Impact of CES1 Genotype on Capecitabine Exposure in Cancer Patients

Recruiting

• Conditions: Solid Cancer; Gastric (Cardia, Body) Cancer; Esophageal Cancer; Colorectal Cancer (CRC)
• Interventions: Drug: Blood sampling for pharmacokinetics

• Registration Number: NCT07114627
• Lead Sponsor: Erasmus Medical Center

Brief Summary

In this study, the drug capecitabine is investigated. Capecitabine is commonly used to treat breast, colon, and stomach cancers. Capecitabine is taken in tablet form. In the body, capecitabine is converted into the active molecule that has anti-cancer effects.
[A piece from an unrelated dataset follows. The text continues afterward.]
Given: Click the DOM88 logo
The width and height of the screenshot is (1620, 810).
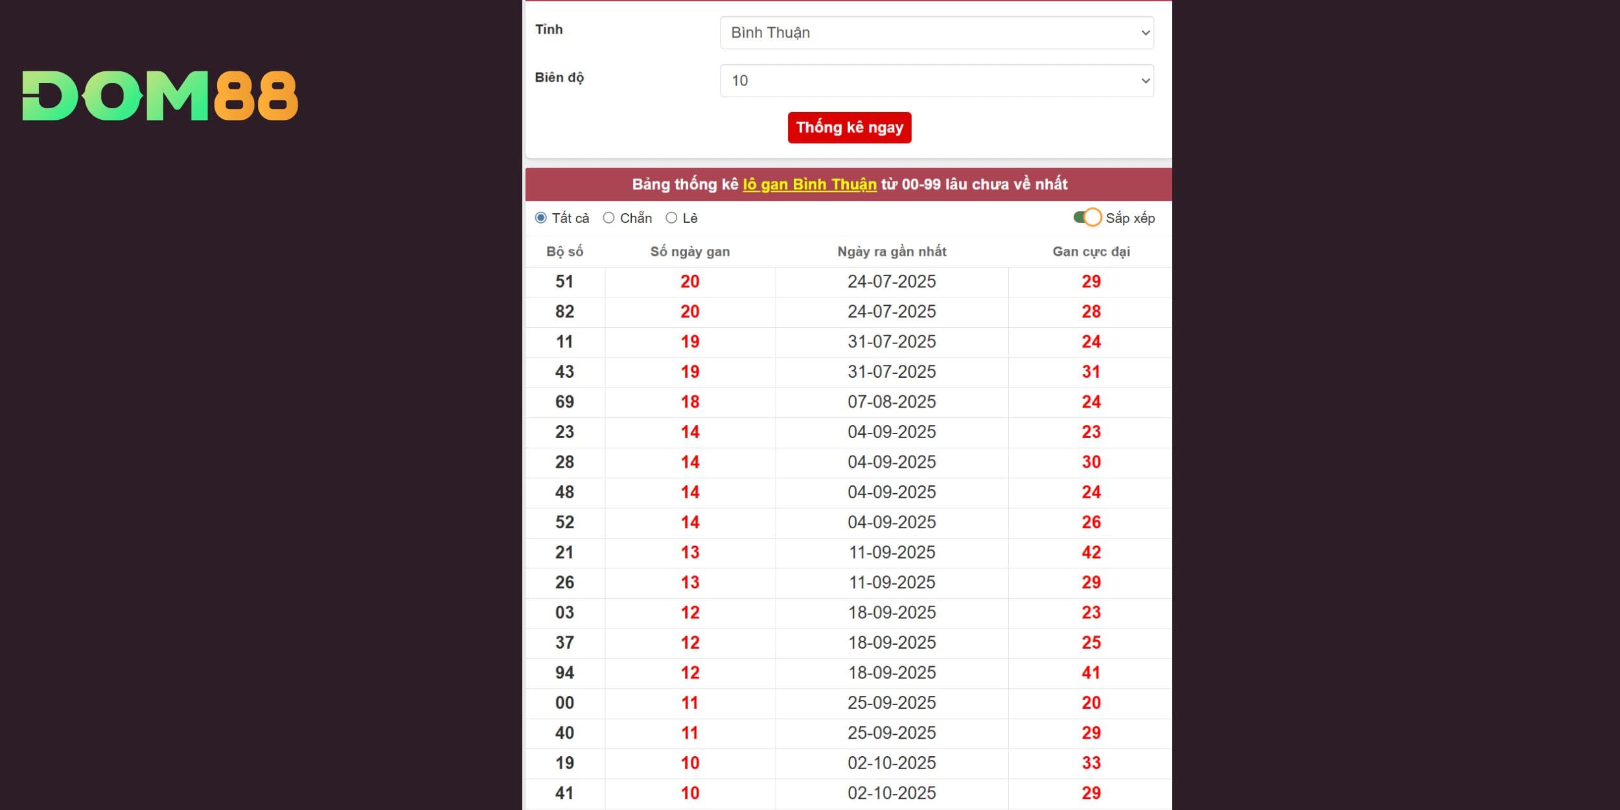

This molecule is called 5-FU. The transformation of capecitabine to 5-FU occurs through specific proteins in the liver, also known as enzymes.

Unfortunately, capecitabine can also cause side effects. One of the most common side effects is hand-foot syndrome. In hand-foot syndrome, the palms of the hands and soles of the feet become red and painful. Previous research has shown that patients in whom one of the enzymes responsible for converting capecitabine in the liver does not function properly experience an increase in side effects frequency, particularly severe hand-foot syndrome. This specific enzyme is called CES1. It is believed that side effects occur more frequently because capecitabine is transformed more slowly, eventually leading to a prolonged exposure to 5-FU in the body.
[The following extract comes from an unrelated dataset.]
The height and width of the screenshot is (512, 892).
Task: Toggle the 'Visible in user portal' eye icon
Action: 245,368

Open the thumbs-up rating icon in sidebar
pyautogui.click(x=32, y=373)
In roughly one in three people, this enzyme functions less efficiently. To gain a better understanding of how this mechanism works, we aim to conduct this study. In this study, we will examine if patients with a less effective CES1 enzyme have higher amounts of 5-FU in their blood. We will also look into whether these patients develop side effects, such as hand-foot syndrome, more frequently. This information could eventually help us develop new strategies to reduce side effects for these patients in the future.

Detailed Description

Not available

Study Timeline

• Study Start: 2025-02-18
• Status Verified: 2025-08
• Study First Submitted: 2025-08-04
• Study First Submitted QC: 2025-08-04
• Last Update Submitted: 2025-08-04
• Study First Posted: 2025-08-11
• Last Update Posted: 2025-08-11
• Primary Completion: 2026-12
• Study Completion: 2027-06-01

Recruitment & Eligibility

• Status: RECRUITING
• Sex: All
• Target Recruitment: 66

Inclusion Criteria

Not provided

Exclusion Criteria

A potential subject who meets any of the following criteria will be excluded from participation in this study:

• Carrier of a known clinically relevant DPYD variant (i.e. *2A, *7, *13, c.1236G>A or c.2846A>T);
• Any medical condition that is known to influence capecitabine absorption (i.e. a Roux-en-Y gastric bypass operation or complete gastric resection; an esophagectomy is not considered to impair absorption);
• Prior treatment with fluoropyrimidines;
• Use of DPD-inhibitors and/or allopurinol;
• Known pregnancy at baseline.

Study & Design

• Study Type: OBSERVATIONAL
• Study Design: Not specified

Arm && Interventions

Group	Intervention	Description
Single-nucleotide polymorphism (SNP)	Blood sampling for pharmacokinetics	Oncological patients who are treated with CAPOX (with or without additional anti-neoplastic agents, including but not limited to nivolumab, trastuzumab or bevacizumab) according to standard of care. These patients are known carriers of the CES1 1165-33 C\>A (rs2244613) SNP.
Wild type	Blood sampling for pharmacokinetics	Oncological patients who are treated with CAPOX (with or without additional anti-neoplastic agents, including but not limited to nivolumab, trastuzumab or bevacizumab) according to standard of care. These patients are known carriers of the wild-type CES1 gene.

Primary Outcome Measures

Name	Time	Method
Pharmacokinetic Exposure	Up to 6 hours after intake of capecitabine	Difference in Area Under the Curve (AUC)

Trial Locations

Locations (1)

Erasmus MC Cancer Institute; 🇳🇱 Rotterdam, Netherlands